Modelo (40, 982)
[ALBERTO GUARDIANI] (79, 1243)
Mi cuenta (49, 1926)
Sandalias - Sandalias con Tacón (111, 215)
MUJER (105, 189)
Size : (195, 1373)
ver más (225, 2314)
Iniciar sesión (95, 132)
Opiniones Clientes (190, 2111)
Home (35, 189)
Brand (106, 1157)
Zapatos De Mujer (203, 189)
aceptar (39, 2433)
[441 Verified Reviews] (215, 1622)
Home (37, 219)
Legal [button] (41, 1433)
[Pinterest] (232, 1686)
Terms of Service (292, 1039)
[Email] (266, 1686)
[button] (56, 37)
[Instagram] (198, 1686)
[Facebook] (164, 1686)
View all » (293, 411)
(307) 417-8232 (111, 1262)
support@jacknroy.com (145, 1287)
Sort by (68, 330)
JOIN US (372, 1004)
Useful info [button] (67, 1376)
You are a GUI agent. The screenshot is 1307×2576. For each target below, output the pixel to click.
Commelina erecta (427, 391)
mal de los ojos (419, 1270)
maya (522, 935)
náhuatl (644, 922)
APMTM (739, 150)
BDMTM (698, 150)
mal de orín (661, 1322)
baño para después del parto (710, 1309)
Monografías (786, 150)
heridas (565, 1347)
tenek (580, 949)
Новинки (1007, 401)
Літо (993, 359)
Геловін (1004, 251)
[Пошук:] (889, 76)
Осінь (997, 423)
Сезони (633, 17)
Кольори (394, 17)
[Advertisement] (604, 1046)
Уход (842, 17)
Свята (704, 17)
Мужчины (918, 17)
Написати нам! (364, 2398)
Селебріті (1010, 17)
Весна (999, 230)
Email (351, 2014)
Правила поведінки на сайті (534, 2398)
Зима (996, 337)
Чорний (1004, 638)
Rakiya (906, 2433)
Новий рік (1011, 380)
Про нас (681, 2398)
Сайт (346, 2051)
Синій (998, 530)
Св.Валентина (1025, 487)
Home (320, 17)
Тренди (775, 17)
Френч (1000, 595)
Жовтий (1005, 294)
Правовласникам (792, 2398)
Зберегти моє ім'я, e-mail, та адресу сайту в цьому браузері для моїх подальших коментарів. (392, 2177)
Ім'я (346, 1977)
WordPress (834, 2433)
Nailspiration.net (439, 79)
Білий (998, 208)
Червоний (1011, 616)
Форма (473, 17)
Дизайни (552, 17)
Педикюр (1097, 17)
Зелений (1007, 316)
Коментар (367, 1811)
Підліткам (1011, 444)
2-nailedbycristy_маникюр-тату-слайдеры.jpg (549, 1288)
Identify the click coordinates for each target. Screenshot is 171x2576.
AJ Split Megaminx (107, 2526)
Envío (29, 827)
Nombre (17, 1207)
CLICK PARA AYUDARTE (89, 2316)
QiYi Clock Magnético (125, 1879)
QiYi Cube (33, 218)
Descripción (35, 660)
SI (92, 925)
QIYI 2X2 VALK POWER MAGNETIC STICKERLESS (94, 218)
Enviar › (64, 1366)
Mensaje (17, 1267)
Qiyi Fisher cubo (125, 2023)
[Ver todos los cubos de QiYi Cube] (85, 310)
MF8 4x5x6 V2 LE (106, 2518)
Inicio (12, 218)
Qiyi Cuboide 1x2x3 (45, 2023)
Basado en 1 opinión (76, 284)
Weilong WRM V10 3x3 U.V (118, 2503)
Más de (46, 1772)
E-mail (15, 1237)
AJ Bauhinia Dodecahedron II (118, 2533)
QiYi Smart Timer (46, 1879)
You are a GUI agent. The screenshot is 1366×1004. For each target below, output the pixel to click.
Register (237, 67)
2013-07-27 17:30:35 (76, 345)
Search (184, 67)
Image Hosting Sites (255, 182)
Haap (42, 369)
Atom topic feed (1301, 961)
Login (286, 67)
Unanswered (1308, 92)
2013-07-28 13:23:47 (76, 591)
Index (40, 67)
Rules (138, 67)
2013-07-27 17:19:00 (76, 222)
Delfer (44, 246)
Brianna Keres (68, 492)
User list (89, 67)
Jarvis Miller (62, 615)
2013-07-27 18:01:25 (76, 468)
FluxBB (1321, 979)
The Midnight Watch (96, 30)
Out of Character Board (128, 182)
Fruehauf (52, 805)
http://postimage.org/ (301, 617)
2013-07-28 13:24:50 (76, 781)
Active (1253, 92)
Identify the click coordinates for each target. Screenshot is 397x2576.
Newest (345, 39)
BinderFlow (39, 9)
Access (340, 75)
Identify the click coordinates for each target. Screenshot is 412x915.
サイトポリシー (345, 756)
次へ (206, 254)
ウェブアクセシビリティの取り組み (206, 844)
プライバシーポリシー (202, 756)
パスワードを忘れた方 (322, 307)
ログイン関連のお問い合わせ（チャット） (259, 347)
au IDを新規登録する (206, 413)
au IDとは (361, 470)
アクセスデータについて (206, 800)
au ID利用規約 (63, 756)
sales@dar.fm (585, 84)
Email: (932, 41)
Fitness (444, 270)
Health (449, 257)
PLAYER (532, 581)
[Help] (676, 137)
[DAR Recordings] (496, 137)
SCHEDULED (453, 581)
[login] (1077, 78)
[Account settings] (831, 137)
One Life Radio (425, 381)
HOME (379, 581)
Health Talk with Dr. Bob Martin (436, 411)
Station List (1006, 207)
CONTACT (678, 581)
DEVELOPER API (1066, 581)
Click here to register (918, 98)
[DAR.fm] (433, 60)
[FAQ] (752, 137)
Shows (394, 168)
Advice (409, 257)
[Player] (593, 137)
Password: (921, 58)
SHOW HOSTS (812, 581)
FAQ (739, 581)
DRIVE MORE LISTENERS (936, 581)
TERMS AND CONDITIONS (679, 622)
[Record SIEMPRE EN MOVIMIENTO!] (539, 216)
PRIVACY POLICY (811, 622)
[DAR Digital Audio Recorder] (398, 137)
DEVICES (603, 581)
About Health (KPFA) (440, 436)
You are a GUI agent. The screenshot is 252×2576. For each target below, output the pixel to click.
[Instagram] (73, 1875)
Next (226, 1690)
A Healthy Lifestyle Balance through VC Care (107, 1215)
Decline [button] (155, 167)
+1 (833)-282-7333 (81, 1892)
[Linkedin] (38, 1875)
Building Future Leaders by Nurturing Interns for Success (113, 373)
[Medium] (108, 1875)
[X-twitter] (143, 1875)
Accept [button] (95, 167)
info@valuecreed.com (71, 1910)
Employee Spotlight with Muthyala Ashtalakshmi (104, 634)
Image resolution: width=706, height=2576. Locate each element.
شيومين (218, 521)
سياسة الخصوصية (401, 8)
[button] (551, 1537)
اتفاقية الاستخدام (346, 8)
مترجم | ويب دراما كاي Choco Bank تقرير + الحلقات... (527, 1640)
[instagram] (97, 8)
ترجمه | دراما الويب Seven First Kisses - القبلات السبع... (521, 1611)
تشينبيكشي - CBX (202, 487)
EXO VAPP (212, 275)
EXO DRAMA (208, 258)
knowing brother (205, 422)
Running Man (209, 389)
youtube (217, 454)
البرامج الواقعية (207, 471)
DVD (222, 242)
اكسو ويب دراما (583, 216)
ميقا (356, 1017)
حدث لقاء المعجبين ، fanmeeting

What to work on => Within the material above, output exactly the lines from the one with "PRIVACY POLICY (811, 622)" through the one with "info@valuecreed.com (71, 1910)", end lines included, and nothing besides.

Answer to the problem =>
PRIVACY POLICY (811, 622)
[DAR Digital Audio Recorder] (398, 137)
DEVICES (603, 581)
About Health (KPFA) (440, 436)
You are a GUI agent. The screenshot is 252×2576. For each target below, output the pixel to click.
[Instagram] (73, 1875)
Next (226, 1690)
A Healthy Lifestyle Balance through VC Care (107, 1215)
Decline [button] (155, 167)
+1 (833)-282-7333 (81, 1892)
[Linkedin] (38, 1875)
Building Future Leaders by Nurturing Interns for Success (113, 373)
[Medium] (108, 1875)
[X-twitter] (143, 1875)
Accept [button] (95, 167)
info@valuecreed.com (71, 1910)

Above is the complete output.